Description
GTU Computer Science and Engineering
CSE 222/505
Homework #05
CONTEXT: Imagine a color digital image of width W and height H. You can use any online
software library in order to load it into your program. Once you load it, it will be represented as a
2D array (with W columns and H rows) of 3D 8bit unsigned integer valued vectors. Each element
of this 2D array will correspond to a color point (or pixel) in this image. Each color pixel is made
up of 3 integer values in the range 0-255, inclusive. The first dimension corresponds to the amount
of red in that color, the second dimension to the amount of green in that color and the third
dimension to the amount of blue in that color.
OBJECTIVE: we want to construct max priority queues for color pixels. We want to enter those
pixels one by one into priority queues, and then extract them according to different priority schemes
(or ordering relations).
INPUT: your program will admit as command line input a color digital image’s path (in either png
or jpg format).
HOW: Your program will support 3 vector (or color) comparison methods: lexicographical
comparison (LEX), Euclidean norm based comparison (EUC) and bitmix comparison (BMX).
– LEX: standard lexicographical comparison from discrete math.
– EUC: whichever vector has the greater L2 norm is considered greater (this is actually a preordering
relation since it’s not anti-symmetric but that’s ok for this context).
– BMX: read section 3 of the attached pdf.
Your program will have 4 threads (study the online thread tutorial of Java on how to create and start
them).
Thread 1: responsible for reading the pixels from the image starting from the top-left corner and
advancing column first until the bottom-right pixel. Every color pixel read, will be inserted to each
of the 3 priority queues (named PQLEX, PQEUC and PQBMX: one per ordering relation).

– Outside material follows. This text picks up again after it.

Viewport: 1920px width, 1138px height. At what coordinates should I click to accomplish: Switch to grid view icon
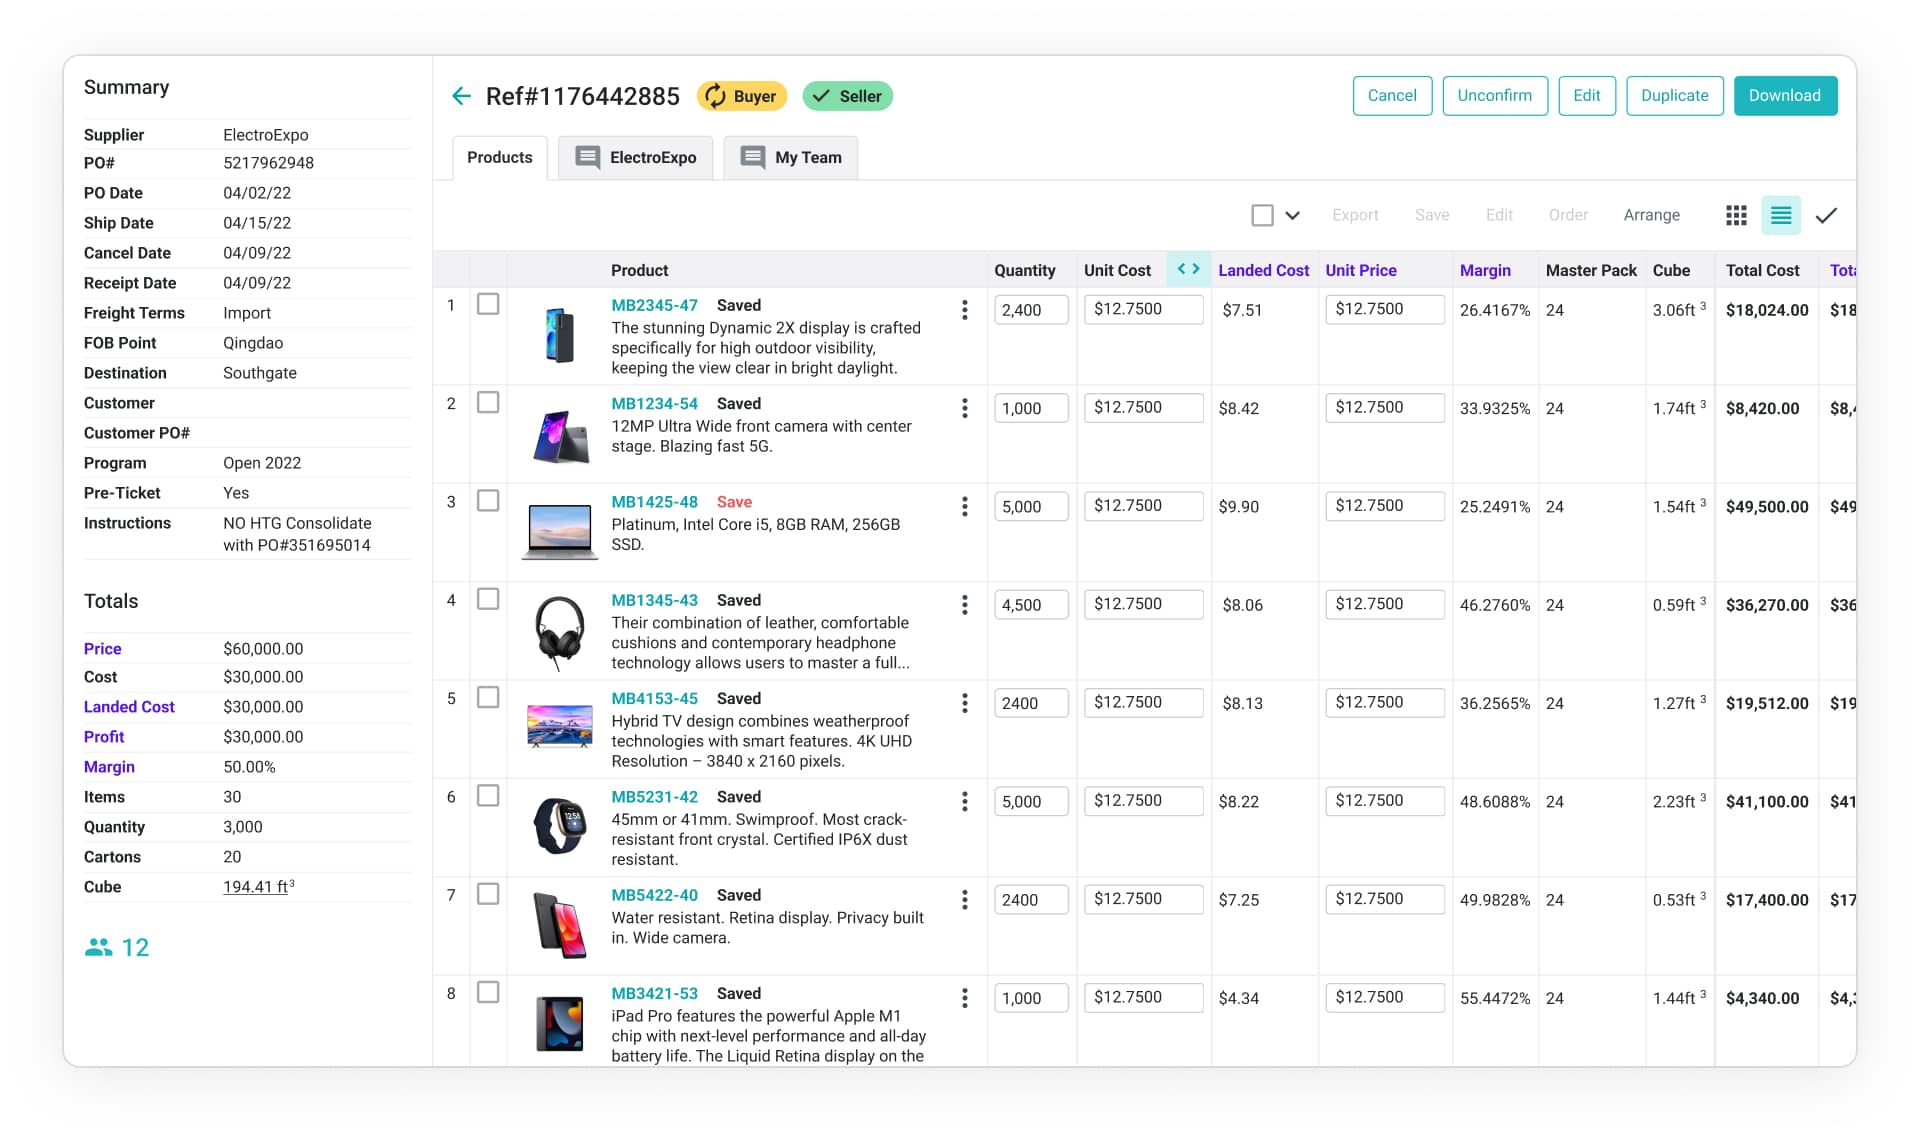coord(1736,215)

As soon
as the first 100 pixels are inserted, it will create and start the following 3 threads, and then continue
inserting the remaining pixels.
Thread 2: will remove from PQLEX the color pixels and print them on screen one after the other, up
until a total of WxH pixels are printed.
Thread 3: will do the same as Thread2 but it will use PQEUC.
Thread 4: will do the same as Thread2 but it will use PQBMX.
Note on threads 2, 3, 4: careful, if the PQ that is being processed by a thread happens to be
temporarily empty, and the number of pixels it has processed so far is less than WxH, then it must
wait without keeping the CPU busy (e.g. without constanly checking if there is an element in the
priority queue). Hint: take a look into the producer consumer problem.
Note: if thread 1 tries to insert a value into a PQ run by thread X while thread X hasn’t completed
its removing method from it, all hell will break loose, and the PQ will become corrupt. Similarly,
thread X must not try to remove from its PQ anything while thread 1 hasn’t completed inserting into
it. Hint: take a look into java’s synchronized keyword.
OUTPUT: all your output will be at the terminal, threads 2, 3, 4, will print out WxH 3D color pixel
values, in the order that they are extracted from their corresponding PQs, and thread 1 will print the
pixel values in the order that they inserted:
e.g.
Thread 1: [100, 50, 200]
Thread 1: [78, 11, 111]
//… etc inserting all the way to at least the first 100 pixels..
Thread2-PQLEX: [255,45,178]
Thread 1: [99, 1, 77]
Thread4-PQBMX: [255,234,128]
Thread3-PQEUC: [255,247,198]
…
[The above values are imaginary].
It is up to the OS to determine which thread will run how many times before yielding its priority to
another thread. Maybe thread 2 will run 300 times before switching to thread 1, or 200 times before
switching to thread 4, etc. If everything goes fine, each thread must print out exactly WxH pixels.
RULES:
– code your own data structures (except for the image loading part).
– no plagiarism (except for the image loading part, steal what you can, leave nothing behind).
– use a binary heap as the underlying implementation of your priority queue; bonus points if
you implement a binomial or even more if you implement a fibonacci heap.
– You will have only one priority queue implementation, the constructor of which you will
customize with a Comparator object parameter to make it prioritize accordingly the elements
inside it.
– don’t use the sleep methods of the Thread class. Just don’t, it’s bad design.
– use OOP principles in your design.
– provide the class diagram in your report. Bonus points for using design patterns. Explain which
you used and why.